- Twice nominated for Tony Awards as Best Actress (Dramatic): first in 1960 for "A Raisin in the Sun" (she recreated her performance for the subsequent film version) and again in 1963 for the drama "Tiger, Tiger Burning Bright".
- McNeil, a former librarian who came to show business relatively late in life after appearing in radio, vaudeville and clubs as a singer, was an enduring, strong-willed, maternal presence in the same tradition as actresses such as Ethel Waters, Juanita Moore, Theresa Merritt, Mabel King, Esther Rolle, and Virginia Capers, the last of whom won the Tony in 1974 playing McNeil's role in the Broadway musical "Raisin", based on "A Raisin in the Sun".
- She was nominated for a 1975 Joseph Jefferson Award for Best Guest Artist for her performance in "A Raisin in the Sun" at the Candlelight Forum Theatre in Chicago, Illinois.
- Claudia Mae McNeil was the daughter of Marvin Spencer McNeil, an African-American, and Annie Mae Anderson, an American of Native Apache descent.
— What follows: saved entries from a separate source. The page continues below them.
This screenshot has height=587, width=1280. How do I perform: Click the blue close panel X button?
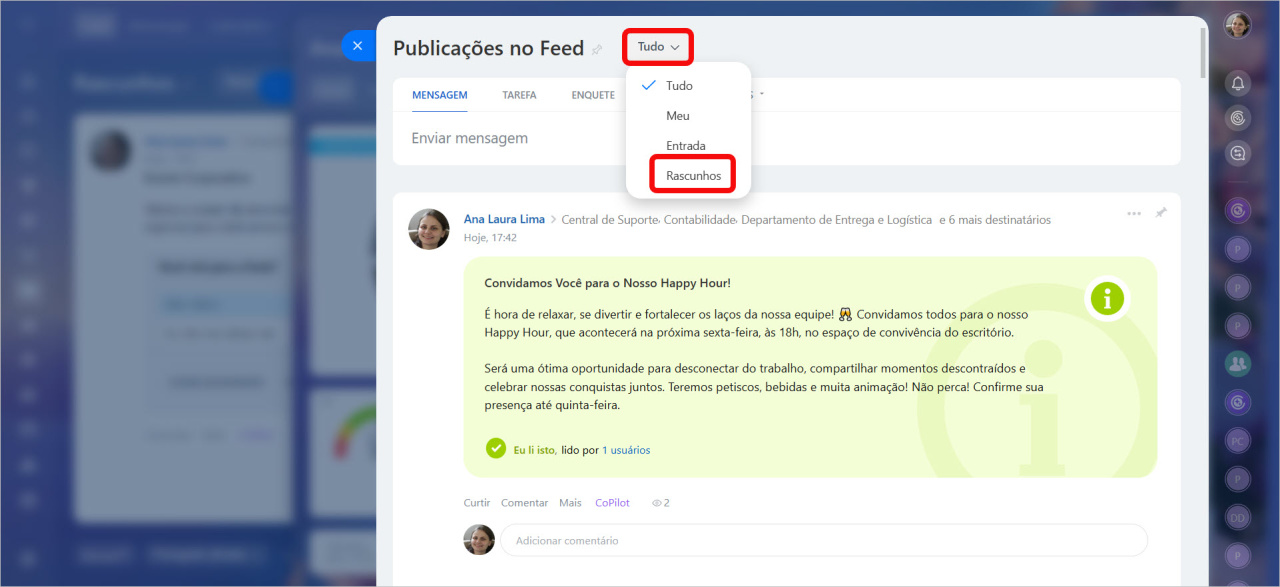tap(357, 46)
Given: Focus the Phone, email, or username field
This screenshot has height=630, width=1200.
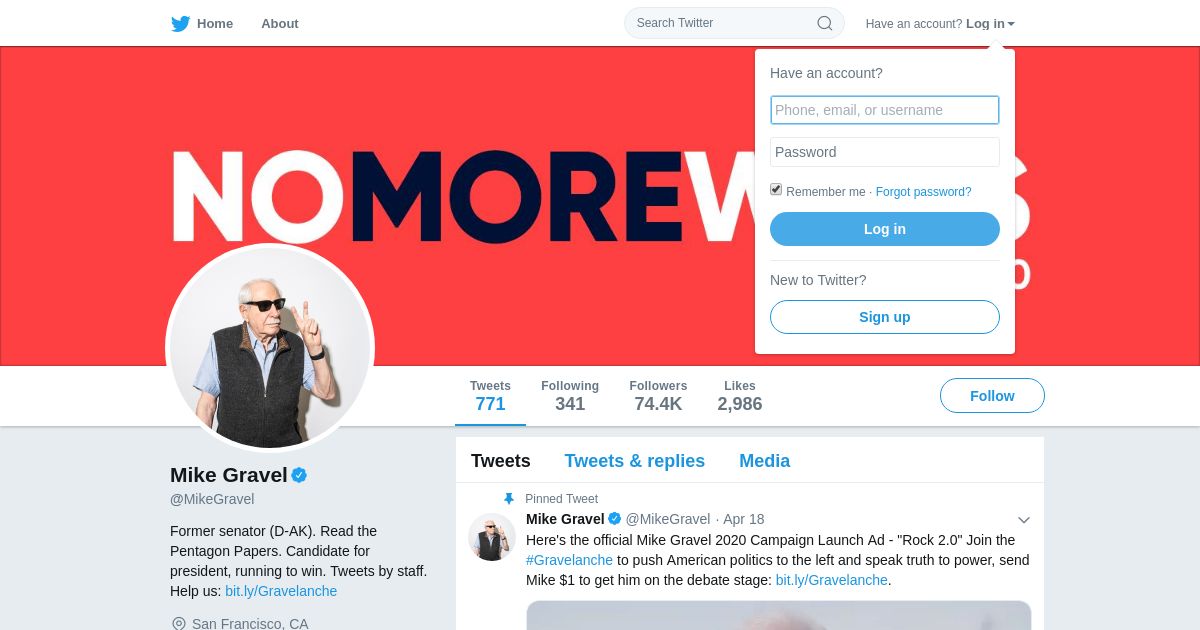Looking at the screenshot, I should [885, 110].
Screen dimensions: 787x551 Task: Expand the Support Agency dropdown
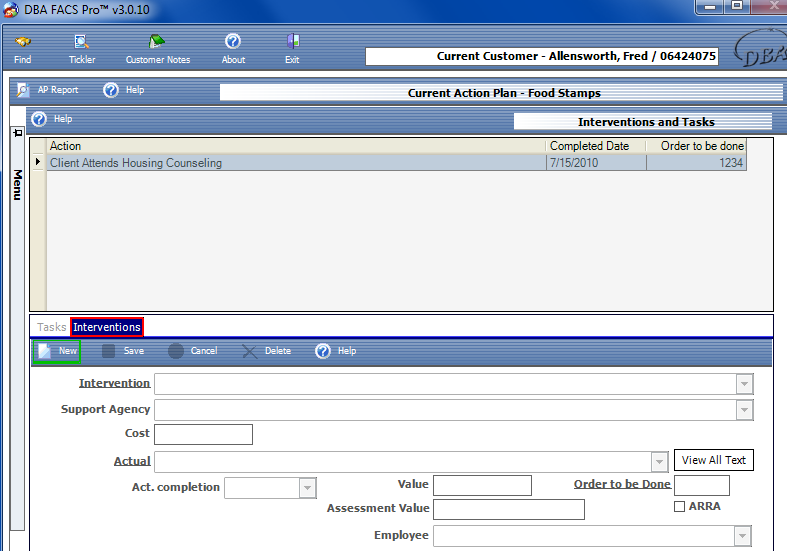click(x=743, y=410)
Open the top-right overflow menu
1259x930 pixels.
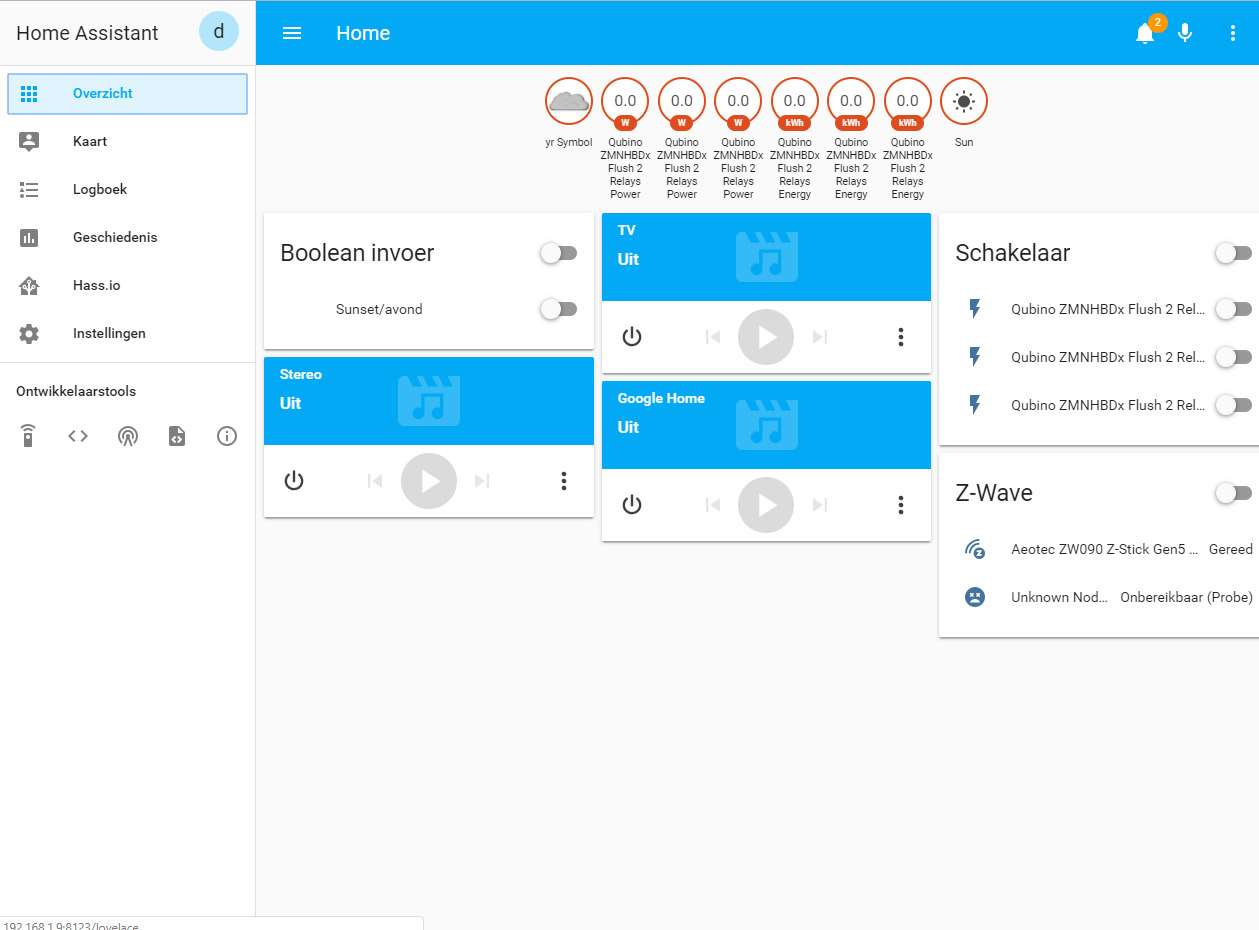point(1233,33)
The family moved to New York City soon after her birth. Shortly thereafter, her parents separated and then divorced. To support the family, Annie McNeil owned a grocery store. Claudia was raised by her mother after her father abandoned the family. When she was eight years old, she wrote to composer Eubie Blake, expressing her desire to study under his tutelage after seeing his name in a newspaper article. Blake secured her mother's consent and gave her free voice lessons; twice a week for ten years. According to an associate, while in her teens, McNeil appeared at the Apollo Theater's Amateur Night where she sang "Pennies from Heaven". The audience threw pennies on stage as she sang. Bandleader and drummer Chick Webb also took notice.
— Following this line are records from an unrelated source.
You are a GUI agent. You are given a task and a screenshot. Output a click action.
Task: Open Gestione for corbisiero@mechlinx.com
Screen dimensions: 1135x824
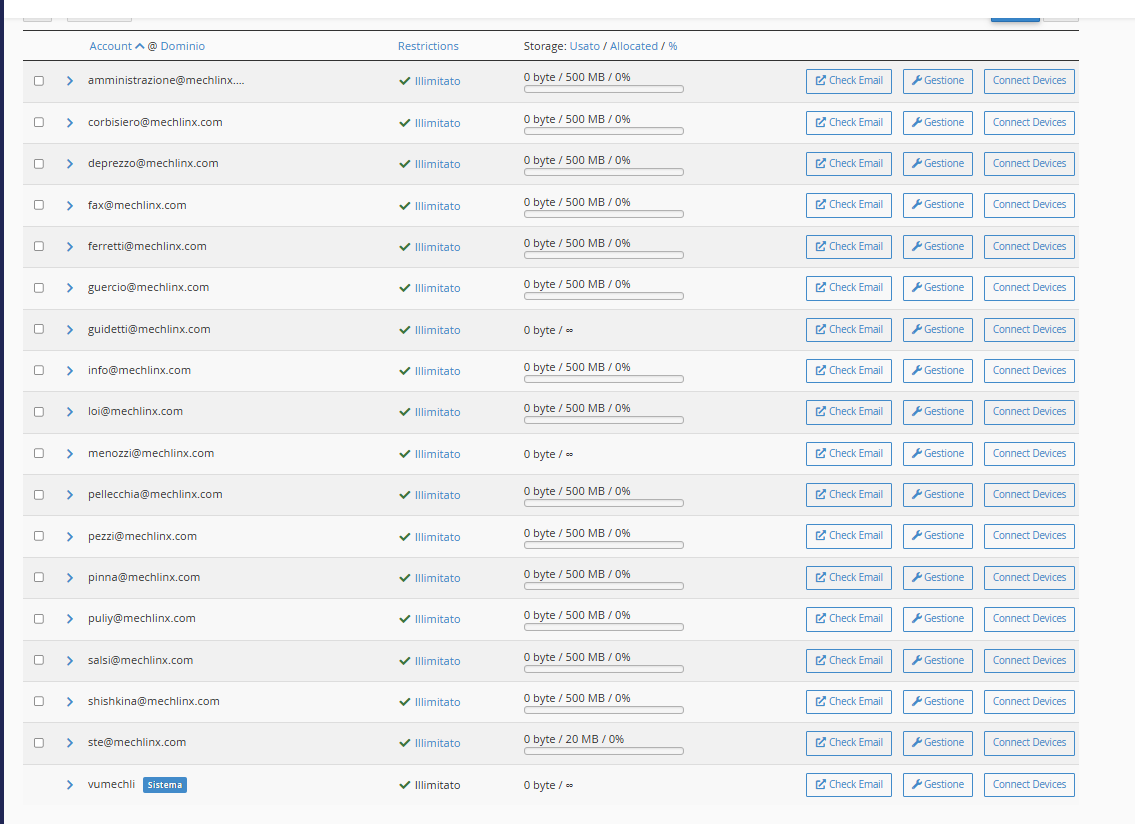[937, 123]
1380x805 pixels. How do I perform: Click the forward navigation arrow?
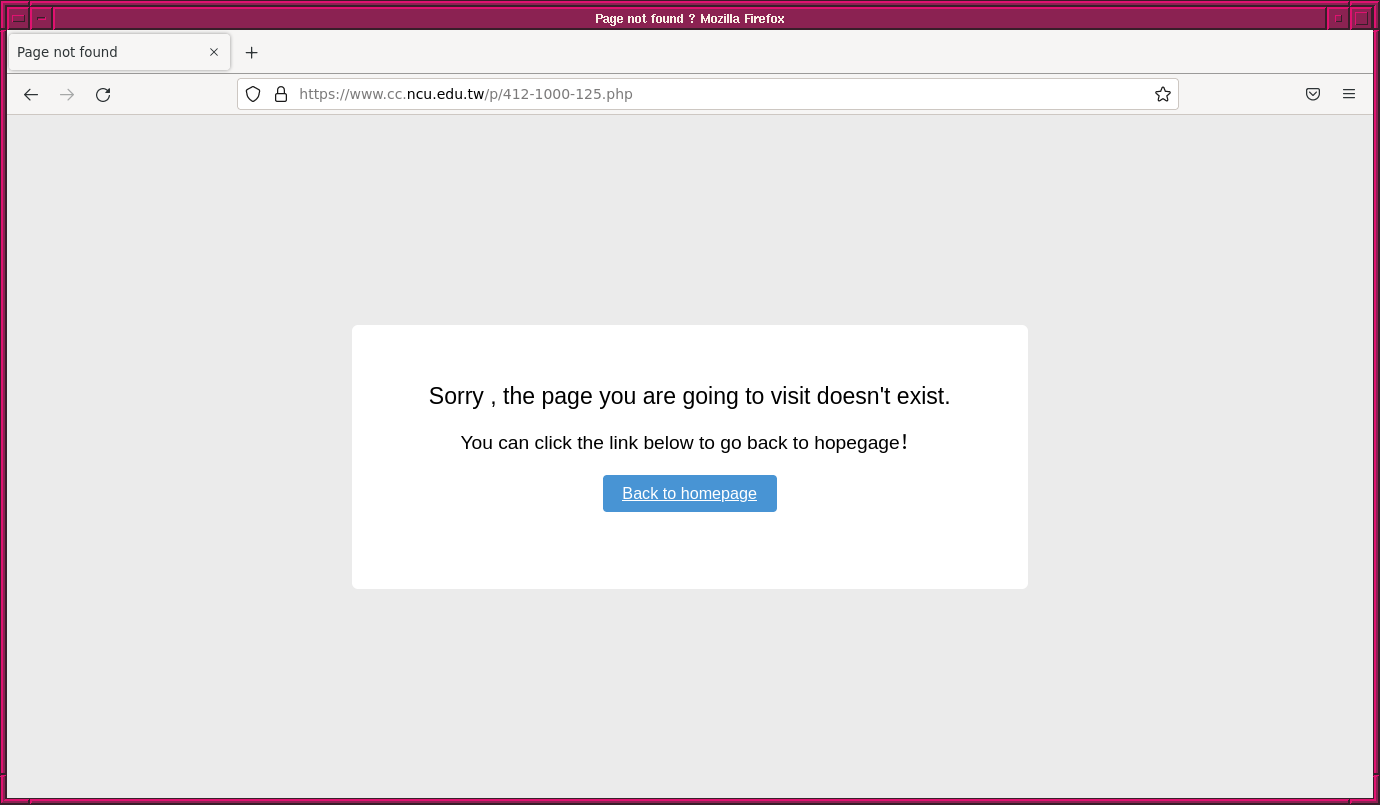[67, 94]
McNeil was known as the "Marian Anderson of Night Clubs" owing to her contralto, she specialized in songs sung by Ethel Waters, until bronchial asthma, throat problems, and her acting career overshadowed her singing career. - McNeil married at age 19. Her husband was killed in the Second World War and her son died in the Korean War. Her first husband's name and her son's name are not known. After training as a librarian, she drifted into vaudeville and nightclubs, eventually making her Broadway debut in 1953 as Tituba in Arthur Miller's "The Crucible". Married secondly, briefly, and unhappily to Herman McCoy, whom she divorced after two years.
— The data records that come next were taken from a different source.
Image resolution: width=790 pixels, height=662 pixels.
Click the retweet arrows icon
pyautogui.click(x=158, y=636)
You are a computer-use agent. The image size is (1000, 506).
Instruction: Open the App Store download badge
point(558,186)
- By the age of 12, McNeil was working for The Heckscher Foundation for Children. There she met a Jewish couple, the Toppers, who later adopted her, and she reportedly became fluent in Yiddish. Despite securing her librarian license she began singing in vaudeville theaters and performing in nightclubs in Harlem. She was advised by Ethel Waters to pursue acting. McNeil made her New York stage debut in 1953, playing Tituba in the original Broadway production of Arthur Miller's "The Crucible" at the Martin Beck Theater.
- Claudia McNeil was a member of the Actors' Equity Association, American Federation of Television and Radio Artists, Negro Actors Guild, and the Screen Actors Guild. She received awards from the Drifters Inc, the National Council of Negro Women (1959), American Jewish Congress and Allied Jewish Appeal, and was a participant in many benefits.
- Mentioned in She-Wolf in Hollywood: The Story of Maria Ouspenskaya as one of Ouspenskaya's acting students.